(Stored records)
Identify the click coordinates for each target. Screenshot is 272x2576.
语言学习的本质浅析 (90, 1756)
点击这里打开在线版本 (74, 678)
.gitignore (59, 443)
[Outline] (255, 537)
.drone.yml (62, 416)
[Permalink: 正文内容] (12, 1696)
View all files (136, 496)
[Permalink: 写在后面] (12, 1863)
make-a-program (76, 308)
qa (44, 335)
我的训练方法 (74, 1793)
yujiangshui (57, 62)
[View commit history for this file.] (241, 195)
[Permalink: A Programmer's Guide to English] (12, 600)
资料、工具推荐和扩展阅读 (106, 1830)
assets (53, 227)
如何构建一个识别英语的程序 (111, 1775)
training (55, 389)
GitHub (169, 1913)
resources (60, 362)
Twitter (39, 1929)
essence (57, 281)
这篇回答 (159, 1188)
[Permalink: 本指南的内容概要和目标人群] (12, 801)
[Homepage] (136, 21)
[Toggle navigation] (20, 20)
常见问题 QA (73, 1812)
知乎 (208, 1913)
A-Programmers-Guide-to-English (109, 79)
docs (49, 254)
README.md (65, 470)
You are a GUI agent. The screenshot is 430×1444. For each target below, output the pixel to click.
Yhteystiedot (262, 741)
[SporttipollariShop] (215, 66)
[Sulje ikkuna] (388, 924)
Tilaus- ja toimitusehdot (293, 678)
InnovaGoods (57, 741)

Exercise: Whatever lines appear above, reproduce every one of them exactly.

Output for this task:
Identify the click coordinates for each target. Screenshot is 272x2576.
语言学习的本质浅析 (90, 1756)
点击这里打开在线版本 (74, 678)
.gitignore (59, 443)
[Outline] (255, 537)
.drone.yml (62, 416)
[Permalink: 正文内容] (12, 1696)
View all files (136, 496)
[Permalink: 写在后面] (12, 1863)
make-a-program (76, 308)
qa (44, 335)
我的训练方法 (74, 1793)
yujiangshui (57, 62)
[View commit history for this file.] (241, 195)
[Permalink: A Programmer's Guide to English] (12, 600)
资料、工具推荐和扩展阅读 (106, 1830)
assets (53, 227)
如何构建一个识别英语的程序 (111, 1775)
training (55, 389)
GitHub (169, 1913)
resources (60, 362)
Twitter (39, 1929)
essence (57, 281)
这篇回答 (159, 1188)
[Permalink: 本指南的内容概要和目标人群] (12, 801)
[Homepage] (136, 21)
[Toggle navigation] (20, 20)
常见问题 QA (73, 1812)
知乎 (208, 1913)
A-Programmers-Guide-to-English (109, 79)
docs (49, 254)
README.md (65, 470)
You are a GUI agent. The screenshot is 430×1444. For each target below, output the pixel to click.
Yhteystiedot (262, 741)
[SporttipollariShop] (215, 66)
[Sulje ikkuna] (388, 924)
Tilaus- ja toimitusehdot (293, 678)
InnovaGoods (57, 741)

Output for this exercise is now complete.